Algo similar continuaron creyendo las comunidades del siglo II al IV. Ejemplos:
*“..la caridad y el cuidado de los necesitados es la piedra de toque para distinguir la ortodoxia de la heterodoxia”.( Ignacio de Antioquia)
* “van por el camino de muerte… quienes rechazan al necesitado, oprimen al atribulado, los abogados de los ricos, los jueces injustos de los pobres..” (Didaché)
* “…el rico no puede entregarse al lujo; debe practicar una generosa comunicación de bienes” (Clemente de Alejandría)
En conclusión, para D-D-Alegría, la justicia según el evangelio,
a) es condición tan esencial del Reinado de Dios anunciado por Jesús que se identifica con ese Reino.
b) lejos de de considerarse un concepto filosófico-jurídico (justicia legal) tiene carácter eminentemente ético y se concreta históricamente como justicia social. Su plasmación consiste en una “sociedad de iguales’.
c) la exigencia evangélica de justicia es tan honda que incluso para las primeras generaciones cristianas planteó problemas, resueltos de forma diferente. Se produjeron vacilaciones, e incluso contradicciones.
d) la comunidad de bienes como opción alternativa al apego a las riquezas no es una apología del pauperismo, sino una afirmación de la solidaridad y la necesaria promoción económica de todos. Es una opción que excluye la miseria y, por supuesto, la acumulación, el lujo o el despilfarro.
II.- JUSTICIA, PROPIEDAD PRIVADA Y COMUNICACIÓN DE BIENES
II. 1.- La cuestión de la propiedad privada y la codicia.
Para D-Alegría la principal causa de la injusticia es el arraigo del principio de propiedad como un derecho ilimitado. Como es conocido, este derecho es inherente a la lógica capitalista que lo ha convertido en epicentro del modelo económico, recibiendo incluso el apoyo de ciertas corrientes del Cristianismo (Calvinismo) que lo llegaron a considerar como garantía de salvación eterna.
El grado de validez moral de ese arraigo exacerbado de la propiedad se desvela revisando críticamente el principio cristiano de “dominio sobre los bienes”, a la luz de la teología católica. Dios confiere al hombre ese dominio, según el relato de la Creación: “Dominad y someted la tierra (Gen. 1, 28) ó “Yavé tomó al hombre y lo estableció en el jardín del Edén para cultivarlo y guardarlo (Gen. 2,15).

**CONSIGNA**
Enumere las fuentes a las que el documento fuente atribuye las tres citas dadas como ejemplos de lo que creían las comunidades del siglo II al IV.

Registros de una colección
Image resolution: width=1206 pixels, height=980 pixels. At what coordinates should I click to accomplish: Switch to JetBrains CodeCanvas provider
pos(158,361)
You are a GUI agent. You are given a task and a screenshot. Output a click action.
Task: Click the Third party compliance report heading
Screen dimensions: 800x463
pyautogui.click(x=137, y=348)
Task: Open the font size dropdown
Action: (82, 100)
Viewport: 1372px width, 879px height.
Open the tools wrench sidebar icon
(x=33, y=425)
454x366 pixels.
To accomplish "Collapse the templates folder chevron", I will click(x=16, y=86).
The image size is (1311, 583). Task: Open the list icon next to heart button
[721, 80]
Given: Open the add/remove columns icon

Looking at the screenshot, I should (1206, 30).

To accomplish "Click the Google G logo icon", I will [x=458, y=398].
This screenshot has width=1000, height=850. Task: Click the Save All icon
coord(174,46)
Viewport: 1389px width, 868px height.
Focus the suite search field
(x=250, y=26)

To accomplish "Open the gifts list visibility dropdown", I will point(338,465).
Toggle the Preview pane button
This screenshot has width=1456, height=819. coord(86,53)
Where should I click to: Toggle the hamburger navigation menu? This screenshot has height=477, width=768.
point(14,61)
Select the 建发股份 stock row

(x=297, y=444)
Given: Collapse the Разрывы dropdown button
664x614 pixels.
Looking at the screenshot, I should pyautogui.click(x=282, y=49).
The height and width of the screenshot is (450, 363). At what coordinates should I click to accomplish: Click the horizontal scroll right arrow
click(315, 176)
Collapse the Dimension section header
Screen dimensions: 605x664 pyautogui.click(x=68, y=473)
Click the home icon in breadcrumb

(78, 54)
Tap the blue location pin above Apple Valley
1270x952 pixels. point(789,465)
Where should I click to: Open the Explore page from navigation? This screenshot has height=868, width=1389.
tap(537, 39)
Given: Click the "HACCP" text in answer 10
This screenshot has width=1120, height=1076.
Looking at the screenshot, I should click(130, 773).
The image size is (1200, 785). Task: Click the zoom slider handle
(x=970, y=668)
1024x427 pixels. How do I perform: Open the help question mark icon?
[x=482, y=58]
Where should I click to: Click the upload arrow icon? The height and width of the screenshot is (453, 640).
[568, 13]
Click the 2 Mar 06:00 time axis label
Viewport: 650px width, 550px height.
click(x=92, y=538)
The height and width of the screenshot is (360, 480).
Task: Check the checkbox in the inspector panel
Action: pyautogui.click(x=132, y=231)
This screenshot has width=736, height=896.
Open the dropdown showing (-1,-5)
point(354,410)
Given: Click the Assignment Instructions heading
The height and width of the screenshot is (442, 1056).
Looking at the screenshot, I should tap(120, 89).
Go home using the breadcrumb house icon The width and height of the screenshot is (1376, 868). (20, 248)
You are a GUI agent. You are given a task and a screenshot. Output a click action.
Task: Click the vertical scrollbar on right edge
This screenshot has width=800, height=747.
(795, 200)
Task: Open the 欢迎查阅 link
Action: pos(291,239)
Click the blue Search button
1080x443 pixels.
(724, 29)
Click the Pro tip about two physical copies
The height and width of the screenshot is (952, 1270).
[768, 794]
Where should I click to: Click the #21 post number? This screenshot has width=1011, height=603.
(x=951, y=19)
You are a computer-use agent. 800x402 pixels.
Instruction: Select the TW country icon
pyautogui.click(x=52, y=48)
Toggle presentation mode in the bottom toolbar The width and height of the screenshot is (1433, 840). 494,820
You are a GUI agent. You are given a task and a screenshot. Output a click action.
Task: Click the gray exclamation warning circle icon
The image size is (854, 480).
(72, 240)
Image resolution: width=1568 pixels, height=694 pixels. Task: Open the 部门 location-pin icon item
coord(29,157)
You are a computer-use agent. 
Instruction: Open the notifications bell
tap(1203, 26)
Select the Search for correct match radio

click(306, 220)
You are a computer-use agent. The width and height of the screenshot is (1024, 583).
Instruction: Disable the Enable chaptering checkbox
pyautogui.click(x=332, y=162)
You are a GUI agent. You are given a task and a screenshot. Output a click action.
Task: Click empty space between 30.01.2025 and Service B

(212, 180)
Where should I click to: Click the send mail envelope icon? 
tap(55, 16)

**SOLUCIÓN DEL EJERCICIO**
- Ignacio de Antioquia
- Didaché
- Clemente de Alejandría